Adding these in can greatly increase prediction accuracy.

In [25]:
import re

# List of functions to apply.
transform_functions = [
    lambda x: len(x),
    lambda x: x.count(" "),
    lambda x: x.count("."),
    lambda x: x.count("!"),
    lambda x: x.count("?"),
    lambda x: len(x) / (x.count(" ") + 1),
    lambda x: x.count(" ") / (x.count(".") + 1),
    lambda x: len(re.findall("\d", x)),
    lambda x: len(re.findall("[A-Z]", x)),
]

# Apply each function and put the results into a list.
columns = []
for func in transform_functions:
    columns.append(submissions_data["headline"].apply(func))
    
# Convert the meta features to a numpy array.
meta = np.asarray(columns).T

## Adding in more Features

Adding submission_time, that tells when a story was submitted, and could add more information.

In [28]:
columns = []

# Convert the submission dates column to datetime.
submissions_data_dates = pd.to_datetime(submissions_data["submission_time"])

# Transform functions for the datetime column.
transform_functions = [
    lambda x: x.year,
    lambda x: x.month,
    lambda x: x.day,
    lambda x: x.hour,
    lambda x: x.minute,
]

# Apply all functions to the datetime column.
for func in transform_functions:
    columns.append(submissions_data_dates.apply(func))

# Convert the meta features to a numpy array.
non_nlp = np.asarray(columns).T

# Concatenate the features together.
features = np.hstack([non_nlp, meta, chi_matrix.todense()])

## Making Predictions

Using ridge regression to make predictions, ridge regression introduces a penalty on the coefficients, which prevents them from becoming too large. This can help it work with large numbers of predictors (columns) that are correlated to each other

In [31]:
from sklearn.linear_model import Ridge
import random

train_rows = 7500
# Set a seed to get the same "random" shuffle every time.
random.seed(1)

# Shuffle the indices for the matrix.
indices = list(range(features.shape[0]))
random.shuffle(indices)

# Create train and test sets.
train = features[indices[:train_rows], :]
test = features[indices[train_rows:], :]
train_upvotes = submissions_data["upvotes"].iloc[indices[:train_rows]]
test_upvotes = submissions_data["upvotes"].iloc[indices[train_rows:]]

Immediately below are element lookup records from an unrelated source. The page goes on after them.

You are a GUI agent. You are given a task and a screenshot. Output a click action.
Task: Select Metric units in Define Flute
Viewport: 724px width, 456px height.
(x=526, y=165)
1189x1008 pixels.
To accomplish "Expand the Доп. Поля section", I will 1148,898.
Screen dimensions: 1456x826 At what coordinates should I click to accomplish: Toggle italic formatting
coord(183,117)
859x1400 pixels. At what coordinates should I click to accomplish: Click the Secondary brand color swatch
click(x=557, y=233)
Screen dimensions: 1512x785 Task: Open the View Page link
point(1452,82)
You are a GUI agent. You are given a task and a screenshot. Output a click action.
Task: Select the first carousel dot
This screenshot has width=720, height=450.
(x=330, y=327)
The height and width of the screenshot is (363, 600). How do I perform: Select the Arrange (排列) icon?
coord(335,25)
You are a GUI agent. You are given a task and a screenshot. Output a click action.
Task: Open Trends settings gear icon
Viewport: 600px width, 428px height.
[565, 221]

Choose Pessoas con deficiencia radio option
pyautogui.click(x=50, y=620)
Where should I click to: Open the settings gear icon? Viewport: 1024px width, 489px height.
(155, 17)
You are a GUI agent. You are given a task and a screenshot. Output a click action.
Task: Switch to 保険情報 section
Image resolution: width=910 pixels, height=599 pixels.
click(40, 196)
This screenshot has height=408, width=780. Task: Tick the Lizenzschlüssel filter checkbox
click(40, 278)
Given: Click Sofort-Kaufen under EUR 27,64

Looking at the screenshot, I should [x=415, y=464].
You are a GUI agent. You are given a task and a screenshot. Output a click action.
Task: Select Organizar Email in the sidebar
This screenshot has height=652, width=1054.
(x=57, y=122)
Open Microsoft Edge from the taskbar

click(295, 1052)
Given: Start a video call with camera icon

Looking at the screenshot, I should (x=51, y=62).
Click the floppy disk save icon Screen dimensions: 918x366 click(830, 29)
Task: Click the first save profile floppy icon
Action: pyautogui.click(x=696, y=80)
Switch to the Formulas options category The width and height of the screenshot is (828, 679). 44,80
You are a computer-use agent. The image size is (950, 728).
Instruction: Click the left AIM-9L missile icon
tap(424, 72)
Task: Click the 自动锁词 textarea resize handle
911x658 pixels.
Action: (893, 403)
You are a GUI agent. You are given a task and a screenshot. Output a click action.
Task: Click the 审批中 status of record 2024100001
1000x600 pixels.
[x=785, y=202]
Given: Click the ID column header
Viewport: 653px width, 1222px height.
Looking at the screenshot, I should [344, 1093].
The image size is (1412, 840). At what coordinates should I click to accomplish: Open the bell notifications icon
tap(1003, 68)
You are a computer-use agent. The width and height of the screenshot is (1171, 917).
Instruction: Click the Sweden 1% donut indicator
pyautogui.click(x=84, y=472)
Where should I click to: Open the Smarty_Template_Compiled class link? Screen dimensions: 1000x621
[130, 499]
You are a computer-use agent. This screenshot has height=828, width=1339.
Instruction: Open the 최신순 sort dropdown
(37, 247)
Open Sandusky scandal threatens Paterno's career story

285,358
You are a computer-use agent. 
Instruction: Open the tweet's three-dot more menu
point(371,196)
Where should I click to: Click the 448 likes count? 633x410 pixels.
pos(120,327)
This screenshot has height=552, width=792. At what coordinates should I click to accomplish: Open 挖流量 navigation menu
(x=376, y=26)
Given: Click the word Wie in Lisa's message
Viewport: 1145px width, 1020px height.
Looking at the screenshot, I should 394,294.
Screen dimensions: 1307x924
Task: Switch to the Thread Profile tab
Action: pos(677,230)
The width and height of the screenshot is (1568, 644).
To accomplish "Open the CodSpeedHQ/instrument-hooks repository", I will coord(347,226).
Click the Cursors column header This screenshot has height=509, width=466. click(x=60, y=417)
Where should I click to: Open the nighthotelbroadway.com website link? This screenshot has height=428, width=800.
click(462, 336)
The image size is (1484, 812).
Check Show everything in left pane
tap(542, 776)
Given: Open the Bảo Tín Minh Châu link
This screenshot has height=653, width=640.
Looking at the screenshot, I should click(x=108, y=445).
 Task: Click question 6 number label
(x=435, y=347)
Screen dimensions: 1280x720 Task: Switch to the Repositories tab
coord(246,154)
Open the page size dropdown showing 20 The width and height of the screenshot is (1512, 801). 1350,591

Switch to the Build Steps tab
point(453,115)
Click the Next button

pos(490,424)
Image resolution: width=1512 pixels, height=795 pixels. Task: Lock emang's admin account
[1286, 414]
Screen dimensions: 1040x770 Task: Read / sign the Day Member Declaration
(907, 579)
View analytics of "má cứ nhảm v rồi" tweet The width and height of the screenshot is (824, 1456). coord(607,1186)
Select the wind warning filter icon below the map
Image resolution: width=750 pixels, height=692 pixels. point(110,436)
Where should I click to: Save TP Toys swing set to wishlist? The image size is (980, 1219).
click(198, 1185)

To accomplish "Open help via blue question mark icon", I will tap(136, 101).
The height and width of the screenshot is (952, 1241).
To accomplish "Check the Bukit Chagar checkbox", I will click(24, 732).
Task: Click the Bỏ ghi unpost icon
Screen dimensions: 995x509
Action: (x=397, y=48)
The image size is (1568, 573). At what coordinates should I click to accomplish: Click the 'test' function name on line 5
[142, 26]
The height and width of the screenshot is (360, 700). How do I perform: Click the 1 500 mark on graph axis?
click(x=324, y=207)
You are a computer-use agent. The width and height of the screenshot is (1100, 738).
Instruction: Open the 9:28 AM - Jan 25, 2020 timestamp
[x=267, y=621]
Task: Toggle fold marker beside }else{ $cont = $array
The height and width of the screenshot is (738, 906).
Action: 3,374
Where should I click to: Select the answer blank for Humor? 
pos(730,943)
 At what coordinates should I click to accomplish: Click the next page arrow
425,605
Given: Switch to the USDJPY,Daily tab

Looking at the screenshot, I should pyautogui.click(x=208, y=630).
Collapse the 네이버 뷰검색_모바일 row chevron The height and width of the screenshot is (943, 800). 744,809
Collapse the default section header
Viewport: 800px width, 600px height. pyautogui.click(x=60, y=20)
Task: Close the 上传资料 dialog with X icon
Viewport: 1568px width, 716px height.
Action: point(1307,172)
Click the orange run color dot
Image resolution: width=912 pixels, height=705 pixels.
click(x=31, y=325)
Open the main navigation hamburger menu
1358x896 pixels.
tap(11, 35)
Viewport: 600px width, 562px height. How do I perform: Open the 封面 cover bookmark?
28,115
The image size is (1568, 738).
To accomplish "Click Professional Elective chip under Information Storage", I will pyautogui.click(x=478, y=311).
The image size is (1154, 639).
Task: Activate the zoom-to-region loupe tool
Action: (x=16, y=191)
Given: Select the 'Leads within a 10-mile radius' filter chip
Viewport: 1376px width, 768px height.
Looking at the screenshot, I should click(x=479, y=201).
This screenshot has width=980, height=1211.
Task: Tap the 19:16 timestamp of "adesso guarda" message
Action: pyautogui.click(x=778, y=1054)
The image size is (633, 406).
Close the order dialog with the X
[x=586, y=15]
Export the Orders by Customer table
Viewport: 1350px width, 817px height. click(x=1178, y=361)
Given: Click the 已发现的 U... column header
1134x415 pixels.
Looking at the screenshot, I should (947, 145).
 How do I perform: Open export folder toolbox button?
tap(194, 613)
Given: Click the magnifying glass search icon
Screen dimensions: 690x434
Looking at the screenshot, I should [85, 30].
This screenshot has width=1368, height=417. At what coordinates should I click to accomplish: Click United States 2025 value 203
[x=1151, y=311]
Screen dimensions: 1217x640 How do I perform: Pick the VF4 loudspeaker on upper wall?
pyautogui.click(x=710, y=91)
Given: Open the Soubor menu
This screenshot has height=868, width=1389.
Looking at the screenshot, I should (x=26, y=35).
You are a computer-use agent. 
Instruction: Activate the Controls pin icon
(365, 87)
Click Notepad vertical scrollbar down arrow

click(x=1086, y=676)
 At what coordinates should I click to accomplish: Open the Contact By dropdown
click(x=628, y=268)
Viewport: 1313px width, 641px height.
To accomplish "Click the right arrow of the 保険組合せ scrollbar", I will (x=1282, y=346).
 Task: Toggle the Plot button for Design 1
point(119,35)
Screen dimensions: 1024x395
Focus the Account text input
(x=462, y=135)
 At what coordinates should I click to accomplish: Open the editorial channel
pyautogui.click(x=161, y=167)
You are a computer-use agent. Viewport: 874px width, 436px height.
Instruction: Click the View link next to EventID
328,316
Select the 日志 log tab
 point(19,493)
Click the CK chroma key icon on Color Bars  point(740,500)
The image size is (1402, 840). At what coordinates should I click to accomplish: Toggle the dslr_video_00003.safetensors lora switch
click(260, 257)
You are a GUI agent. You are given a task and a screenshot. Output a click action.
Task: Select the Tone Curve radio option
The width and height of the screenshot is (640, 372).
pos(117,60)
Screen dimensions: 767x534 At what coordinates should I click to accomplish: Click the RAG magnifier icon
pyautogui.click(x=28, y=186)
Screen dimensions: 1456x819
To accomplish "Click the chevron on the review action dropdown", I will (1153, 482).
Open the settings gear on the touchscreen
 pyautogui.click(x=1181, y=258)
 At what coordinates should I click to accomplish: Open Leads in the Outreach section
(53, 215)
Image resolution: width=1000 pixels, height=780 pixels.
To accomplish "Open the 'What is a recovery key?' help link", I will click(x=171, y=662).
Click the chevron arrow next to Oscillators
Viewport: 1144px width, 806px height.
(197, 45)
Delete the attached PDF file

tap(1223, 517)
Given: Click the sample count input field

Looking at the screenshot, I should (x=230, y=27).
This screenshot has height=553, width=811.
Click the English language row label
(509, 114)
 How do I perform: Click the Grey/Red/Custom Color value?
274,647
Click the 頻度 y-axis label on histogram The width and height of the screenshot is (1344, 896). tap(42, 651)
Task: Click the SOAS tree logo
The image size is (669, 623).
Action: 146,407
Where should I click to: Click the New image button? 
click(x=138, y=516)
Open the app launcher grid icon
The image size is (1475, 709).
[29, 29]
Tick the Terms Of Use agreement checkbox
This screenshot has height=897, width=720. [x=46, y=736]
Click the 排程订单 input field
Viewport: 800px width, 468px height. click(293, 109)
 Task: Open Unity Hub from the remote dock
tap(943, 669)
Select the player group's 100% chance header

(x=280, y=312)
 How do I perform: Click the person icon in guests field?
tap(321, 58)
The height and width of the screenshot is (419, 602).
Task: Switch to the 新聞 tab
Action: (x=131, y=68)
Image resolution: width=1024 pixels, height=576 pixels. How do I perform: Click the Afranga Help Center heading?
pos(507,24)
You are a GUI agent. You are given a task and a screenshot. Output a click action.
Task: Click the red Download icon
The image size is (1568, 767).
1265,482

# Run the regression and generate predictions for the test set.
reg = Ridge(alpha=.1)
reg.fit(train, train_upvotes)
predictions = reg.predict(test)

Ridge(alpha=0.1, copy_X=True, fit_intercept=True, max_iter=None,
   normalize=False, random_state=None, solver='auto', tol=0.001)

## Evaluating Error

In [32]:
# Use mean absolute error as an error metric.
mse_2 = sum(abs(predictions - test_upvotes)) / len(predictions)
print("mae:", mse_2)

# As a baseline, use the average number of upvotes
average_upvotes = sum(test_upvotes)/len(test_upvotes)

mse_22 = sum(abs(average_upvotes - test_upvotes)) / len(predictions)
print("mae:", mse_22)

mae: 12.2504280089
mae: 14.4016602582


The error is about 12.25 upvotes, which means that, on average, the prediction is 12.25 upvotes away from the actual number of upvotes.

This method estimates better than using without scikit-learn.